ModelBlender

class jwst.model_blender.ModelBlender(blend_ignore_attrs=None)[source]

Bases: object

Class to “blend” metadata from several datamodels.

Tht output “blended” model will contain:

  • metadata for a combined model

  • a table with metadata of each datamodel

Input models can be added to the blender using ModelBlender.accumulate and the output/combined model updated using ModelBlender.finalize_model.

All input/accumulated models must be of the same type.

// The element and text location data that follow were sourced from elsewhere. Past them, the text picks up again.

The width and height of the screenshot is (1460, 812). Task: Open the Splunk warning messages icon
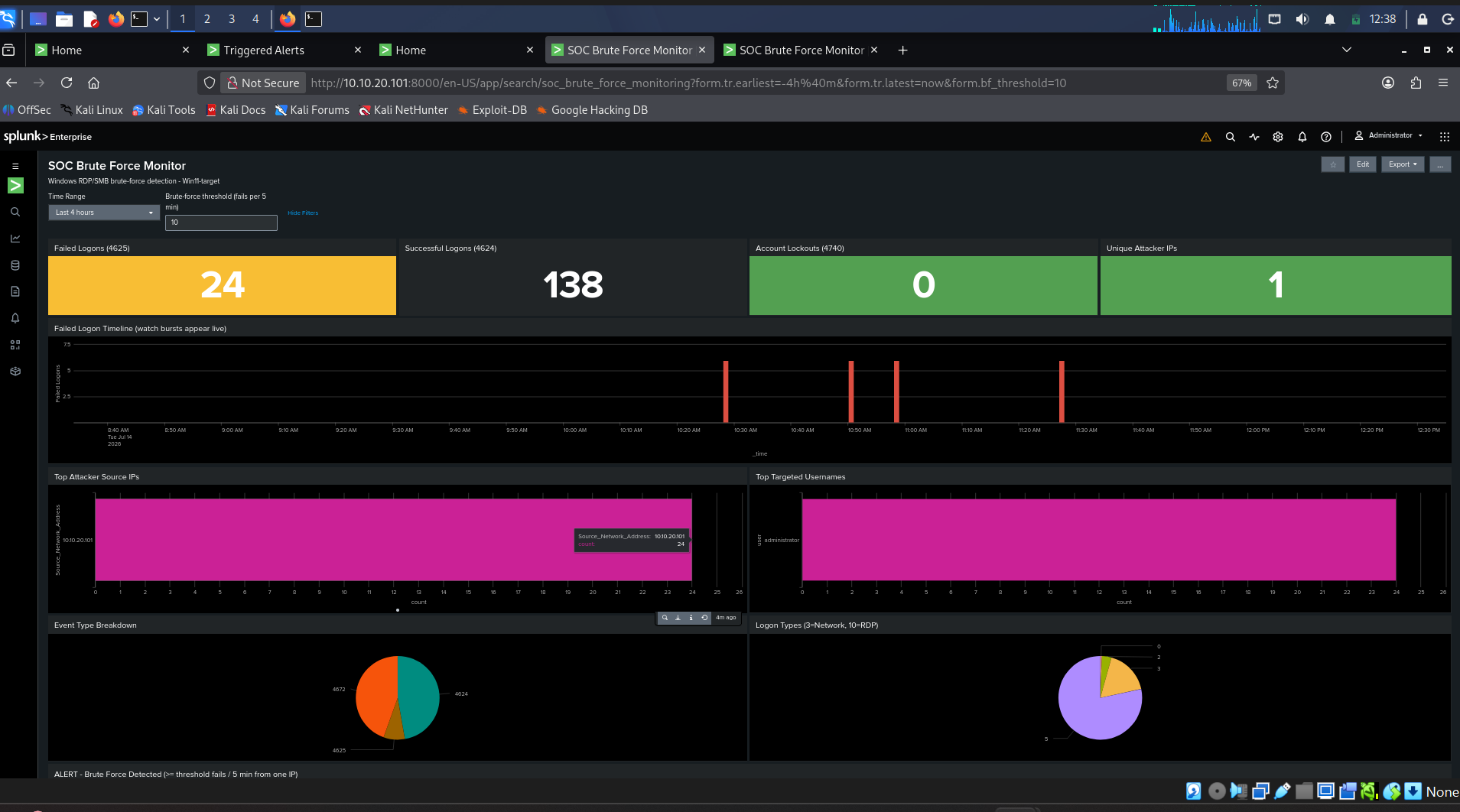pyautogui.click(x=1206, y=137)
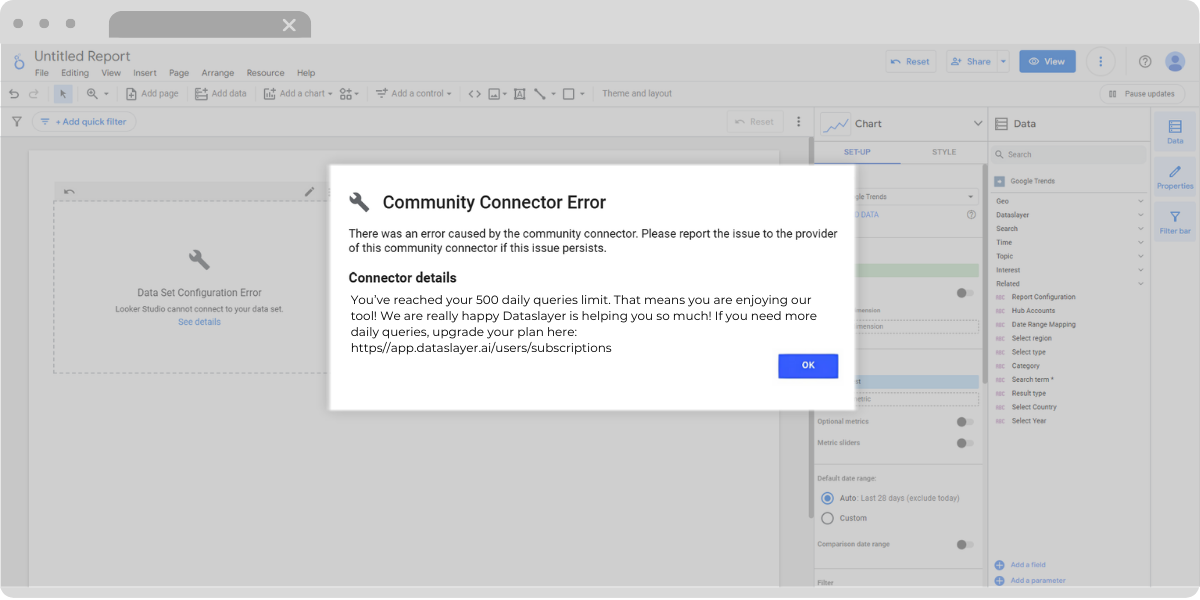This screenshot has width=1200, height=600.
Task: Click the Add data icon
Action: point(202,93)
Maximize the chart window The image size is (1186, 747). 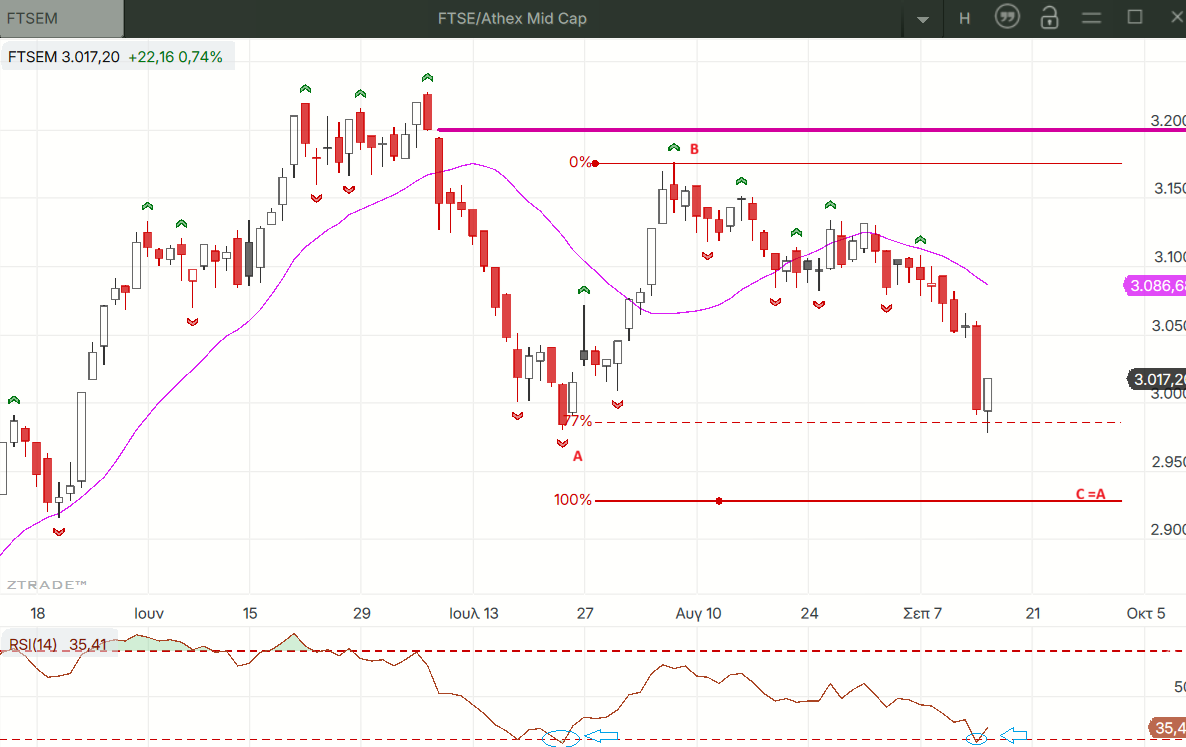pos(1135,17)
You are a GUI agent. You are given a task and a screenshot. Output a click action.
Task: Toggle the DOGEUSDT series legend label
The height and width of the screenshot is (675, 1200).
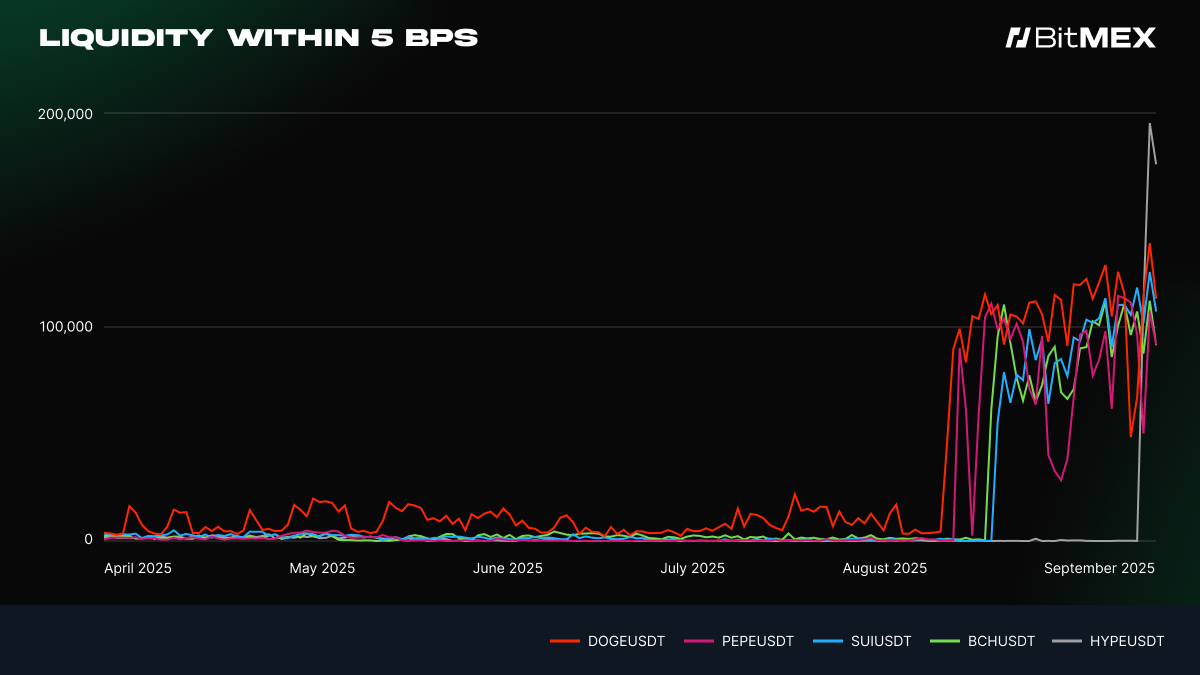pyautogui.click(x=626, y=641)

>>> blender = ModelBlender()
>>> blender.accumulate(input_model_a)  
>>> blender.accumulate(input_model_b)  
>>> blender.finalize_model(combined_model)  

Create a new ModelBlender.

Parameters:

blend_ignore_attrs (list or None) – A list of metadata attributes to ignore during blending. These attributes will not be set on the output/combined. These attributes must be strings containing the dotted path of each attribute (for example “meta.filename”). (Note that “meta.wcs” will always be ignored).

Methods Summary

accumulate(model)

Blend metadata for model.

finalize_model(model)

Update model with the blend results.

Methods Documentation

accumulate(model)[source]

Blend metadata for model.

Process model adding its metadata to the blended metadata and the metadata table.

Parameters:

model (jwst.datamodels.JwstDataModel) – The datamodel to blend.

finalize_model(model)[source]

Update model with the blend results.

Add blended metadata and the accumulated metadata table to the provided datamodel. The update process involves:

  • setting the model metadata to the blended metadata values

  • adding an “hdrtab” attribute (containing the metadata table)

  • updating the model schema to save “hdrtab”

The provided model will be updated in-place.

Parameters:

model (jwst.datamodels.JwstDataModel) – A datamodel that will have its metadata set to the blended metadata and have the metadata table assigned to the “hdrtab” attribute.